# Source document
★ ★ ★ ★

In this example, the physical function (PF) is ``ens4f0``. It will
simultaneously be connected to the Neutron provider bridge ``br-provider``.
1. On each compute node, determine the maximum number of VFs a PF can support:
.. code-block:: console
# cat /sys/class/net/ens4f0/device/sriov_totalvfs
.. note::
To adjust ``sriov_totalvfs`` please refer to Mellanox documentation.

★ ★ ★ ★

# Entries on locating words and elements
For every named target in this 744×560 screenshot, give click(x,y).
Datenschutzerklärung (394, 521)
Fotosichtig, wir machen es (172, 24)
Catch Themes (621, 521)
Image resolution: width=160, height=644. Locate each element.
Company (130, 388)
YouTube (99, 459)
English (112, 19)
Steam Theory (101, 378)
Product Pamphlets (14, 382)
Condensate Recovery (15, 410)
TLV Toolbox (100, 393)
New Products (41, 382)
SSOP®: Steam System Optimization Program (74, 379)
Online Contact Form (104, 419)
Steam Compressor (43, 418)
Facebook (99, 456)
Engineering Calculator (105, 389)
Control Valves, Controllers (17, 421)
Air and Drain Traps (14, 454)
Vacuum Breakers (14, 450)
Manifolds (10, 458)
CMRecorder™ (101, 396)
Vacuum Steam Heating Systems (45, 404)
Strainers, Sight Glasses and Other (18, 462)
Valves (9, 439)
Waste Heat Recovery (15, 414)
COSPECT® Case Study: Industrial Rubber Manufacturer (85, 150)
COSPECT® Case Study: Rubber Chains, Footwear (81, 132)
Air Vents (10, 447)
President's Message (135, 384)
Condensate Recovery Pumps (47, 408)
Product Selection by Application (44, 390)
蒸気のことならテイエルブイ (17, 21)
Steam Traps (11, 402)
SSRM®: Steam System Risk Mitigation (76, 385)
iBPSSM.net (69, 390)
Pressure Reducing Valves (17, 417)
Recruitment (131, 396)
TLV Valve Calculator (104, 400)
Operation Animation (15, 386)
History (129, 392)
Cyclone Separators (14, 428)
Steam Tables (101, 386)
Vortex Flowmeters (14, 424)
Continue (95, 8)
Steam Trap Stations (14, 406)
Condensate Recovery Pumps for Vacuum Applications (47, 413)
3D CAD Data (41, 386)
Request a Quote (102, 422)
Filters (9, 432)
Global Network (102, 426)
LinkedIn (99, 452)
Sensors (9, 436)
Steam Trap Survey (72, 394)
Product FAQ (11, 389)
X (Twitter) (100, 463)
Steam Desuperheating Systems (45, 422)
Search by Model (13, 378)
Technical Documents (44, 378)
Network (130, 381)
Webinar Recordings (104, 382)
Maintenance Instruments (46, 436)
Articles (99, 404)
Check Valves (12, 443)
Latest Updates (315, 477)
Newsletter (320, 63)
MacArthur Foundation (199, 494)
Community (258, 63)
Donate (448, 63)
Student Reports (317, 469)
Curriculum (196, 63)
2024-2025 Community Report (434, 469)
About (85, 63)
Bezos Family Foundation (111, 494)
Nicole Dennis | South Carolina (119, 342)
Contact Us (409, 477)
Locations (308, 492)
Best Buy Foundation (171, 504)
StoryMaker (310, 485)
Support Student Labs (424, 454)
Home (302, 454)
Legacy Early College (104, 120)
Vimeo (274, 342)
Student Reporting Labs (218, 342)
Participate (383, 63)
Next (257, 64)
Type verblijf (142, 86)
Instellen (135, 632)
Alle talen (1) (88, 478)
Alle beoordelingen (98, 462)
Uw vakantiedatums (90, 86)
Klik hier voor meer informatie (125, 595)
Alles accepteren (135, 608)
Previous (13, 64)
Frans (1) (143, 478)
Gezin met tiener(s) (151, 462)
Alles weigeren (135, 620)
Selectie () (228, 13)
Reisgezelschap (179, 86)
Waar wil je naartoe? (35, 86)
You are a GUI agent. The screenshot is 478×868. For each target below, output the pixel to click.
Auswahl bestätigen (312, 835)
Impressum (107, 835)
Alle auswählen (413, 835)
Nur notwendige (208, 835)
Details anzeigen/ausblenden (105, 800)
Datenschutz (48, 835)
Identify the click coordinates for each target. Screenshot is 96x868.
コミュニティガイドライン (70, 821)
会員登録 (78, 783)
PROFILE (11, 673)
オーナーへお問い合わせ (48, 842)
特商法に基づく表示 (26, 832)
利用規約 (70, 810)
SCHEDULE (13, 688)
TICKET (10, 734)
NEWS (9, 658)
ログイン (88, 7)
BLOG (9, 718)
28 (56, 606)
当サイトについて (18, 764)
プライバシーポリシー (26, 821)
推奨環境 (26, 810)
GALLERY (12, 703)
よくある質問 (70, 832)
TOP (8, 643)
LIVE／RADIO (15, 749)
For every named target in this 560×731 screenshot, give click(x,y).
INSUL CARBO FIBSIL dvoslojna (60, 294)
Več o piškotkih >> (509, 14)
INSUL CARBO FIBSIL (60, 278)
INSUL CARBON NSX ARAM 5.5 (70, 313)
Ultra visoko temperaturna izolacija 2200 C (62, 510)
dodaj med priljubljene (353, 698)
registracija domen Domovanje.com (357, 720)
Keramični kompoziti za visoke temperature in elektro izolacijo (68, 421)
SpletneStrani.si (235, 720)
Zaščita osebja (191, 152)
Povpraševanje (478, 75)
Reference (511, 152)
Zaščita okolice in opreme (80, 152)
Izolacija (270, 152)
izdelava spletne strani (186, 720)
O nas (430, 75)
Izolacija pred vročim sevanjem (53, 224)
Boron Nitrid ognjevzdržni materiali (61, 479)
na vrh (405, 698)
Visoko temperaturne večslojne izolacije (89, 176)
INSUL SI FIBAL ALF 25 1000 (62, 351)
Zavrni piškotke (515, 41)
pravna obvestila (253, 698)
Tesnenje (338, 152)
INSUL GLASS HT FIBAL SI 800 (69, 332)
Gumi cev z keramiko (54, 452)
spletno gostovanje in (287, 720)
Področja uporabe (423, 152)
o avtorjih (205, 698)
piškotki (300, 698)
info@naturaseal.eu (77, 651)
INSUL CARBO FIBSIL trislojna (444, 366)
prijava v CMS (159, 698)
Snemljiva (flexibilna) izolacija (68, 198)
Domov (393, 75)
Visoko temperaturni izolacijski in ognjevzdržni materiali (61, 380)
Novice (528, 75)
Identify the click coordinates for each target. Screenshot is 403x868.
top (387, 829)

★ ★ ★ ★

# Task requirements
- a) Which Neutron provider bridge does the PF setup excerpt say the physical function will be connected to?
- b) Return, verbatim, the stretch of the PF setup excerpt from "In this example, the" through "to Mellanox documentation.".

# Solutions to the exercise
- a) br-provider

- b)
In this example, the physical function (PF) is ``ens4f0``. It will
simultaneously be connected to the Neutron provider bridge ``br-provider``.
1. On each compute node, determine the maximum number of VFs a PF can support:
.. code-block:: console
# cat /sys/class/net/ens4f0/device/sriov_totalvfs
.. note::
To adjust ``sriov_totalvfs`` please refer to Mellanox documentation.